WORK REQUIRED
What lines in the records below mention "cart"? List them all.
DATASET Start Marker
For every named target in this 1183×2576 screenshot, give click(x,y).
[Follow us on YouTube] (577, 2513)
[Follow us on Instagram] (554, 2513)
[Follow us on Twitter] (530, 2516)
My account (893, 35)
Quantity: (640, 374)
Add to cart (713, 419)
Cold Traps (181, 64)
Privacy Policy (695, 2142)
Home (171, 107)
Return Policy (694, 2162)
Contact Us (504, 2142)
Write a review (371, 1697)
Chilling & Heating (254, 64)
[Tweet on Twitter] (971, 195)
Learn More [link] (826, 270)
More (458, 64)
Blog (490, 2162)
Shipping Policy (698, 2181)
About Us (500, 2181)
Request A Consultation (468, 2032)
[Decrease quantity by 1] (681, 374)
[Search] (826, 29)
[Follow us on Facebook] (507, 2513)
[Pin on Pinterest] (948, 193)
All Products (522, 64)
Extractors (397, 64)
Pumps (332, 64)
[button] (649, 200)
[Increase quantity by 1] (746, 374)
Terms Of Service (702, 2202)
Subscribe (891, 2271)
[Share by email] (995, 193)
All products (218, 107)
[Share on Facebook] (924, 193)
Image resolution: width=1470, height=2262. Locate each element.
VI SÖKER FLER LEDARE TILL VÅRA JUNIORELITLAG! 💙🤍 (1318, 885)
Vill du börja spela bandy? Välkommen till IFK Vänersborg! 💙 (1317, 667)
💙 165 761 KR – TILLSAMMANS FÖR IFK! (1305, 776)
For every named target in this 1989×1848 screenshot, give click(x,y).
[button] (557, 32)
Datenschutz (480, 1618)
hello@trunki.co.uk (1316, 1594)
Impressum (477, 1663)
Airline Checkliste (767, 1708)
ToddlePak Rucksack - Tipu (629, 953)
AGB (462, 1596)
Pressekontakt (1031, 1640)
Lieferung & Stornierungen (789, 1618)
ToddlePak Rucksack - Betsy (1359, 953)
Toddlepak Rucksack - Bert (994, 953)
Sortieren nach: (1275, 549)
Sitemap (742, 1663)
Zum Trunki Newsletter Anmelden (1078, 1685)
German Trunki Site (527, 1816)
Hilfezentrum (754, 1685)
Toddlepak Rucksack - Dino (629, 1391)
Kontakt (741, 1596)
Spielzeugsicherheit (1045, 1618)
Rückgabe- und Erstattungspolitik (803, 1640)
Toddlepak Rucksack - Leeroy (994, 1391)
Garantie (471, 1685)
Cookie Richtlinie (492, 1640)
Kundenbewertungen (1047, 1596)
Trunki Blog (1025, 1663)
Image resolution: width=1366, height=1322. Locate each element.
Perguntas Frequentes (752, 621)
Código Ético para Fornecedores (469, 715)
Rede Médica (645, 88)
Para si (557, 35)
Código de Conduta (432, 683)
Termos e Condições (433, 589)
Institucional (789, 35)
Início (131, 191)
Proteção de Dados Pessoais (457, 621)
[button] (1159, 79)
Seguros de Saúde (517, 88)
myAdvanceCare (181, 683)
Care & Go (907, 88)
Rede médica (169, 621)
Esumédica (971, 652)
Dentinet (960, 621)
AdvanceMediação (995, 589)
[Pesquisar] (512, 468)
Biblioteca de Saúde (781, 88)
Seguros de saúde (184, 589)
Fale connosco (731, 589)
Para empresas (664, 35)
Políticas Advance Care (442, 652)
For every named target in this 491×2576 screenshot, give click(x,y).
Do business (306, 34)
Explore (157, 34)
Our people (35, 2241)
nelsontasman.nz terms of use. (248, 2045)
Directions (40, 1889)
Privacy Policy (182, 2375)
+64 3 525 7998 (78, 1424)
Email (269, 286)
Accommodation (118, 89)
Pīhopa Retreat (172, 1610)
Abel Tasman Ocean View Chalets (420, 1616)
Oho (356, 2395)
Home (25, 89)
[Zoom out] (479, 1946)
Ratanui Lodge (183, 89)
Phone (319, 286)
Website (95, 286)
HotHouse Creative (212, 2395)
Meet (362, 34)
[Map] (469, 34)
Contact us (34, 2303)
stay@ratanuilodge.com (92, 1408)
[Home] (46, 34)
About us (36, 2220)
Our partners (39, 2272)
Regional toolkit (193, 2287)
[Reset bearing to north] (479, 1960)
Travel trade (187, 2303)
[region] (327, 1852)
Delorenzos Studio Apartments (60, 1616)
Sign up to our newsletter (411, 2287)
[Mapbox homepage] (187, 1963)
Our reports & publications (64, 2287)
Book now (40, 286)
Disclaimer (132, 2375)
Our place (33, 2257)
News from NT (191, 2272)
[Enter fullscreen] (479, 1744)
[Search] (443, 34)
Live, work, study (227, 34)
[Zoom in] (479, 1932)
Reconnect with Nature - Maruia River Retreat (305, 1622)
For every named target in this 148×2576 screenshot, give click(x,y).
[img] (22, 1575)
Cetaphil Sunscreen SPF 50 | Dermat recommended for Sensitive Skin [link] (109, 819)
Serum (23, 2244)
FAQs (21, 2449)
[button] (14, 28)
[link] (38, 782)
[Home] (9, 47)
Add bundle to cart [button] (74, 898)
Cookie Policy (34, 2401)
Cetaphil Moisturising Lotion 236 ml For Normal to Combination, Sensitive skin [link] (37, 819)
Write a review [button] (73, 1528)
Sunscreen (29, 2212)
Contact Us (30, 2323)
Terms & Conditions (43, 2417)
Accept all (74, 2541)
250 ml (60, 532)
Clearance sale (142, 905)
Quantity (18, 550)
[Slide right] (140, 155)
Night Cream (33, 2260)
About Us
DATASET End Marker
PROBLEM SOLUTION
Add to cart (713, 419)
Add bundle to cart [button] (74, 898)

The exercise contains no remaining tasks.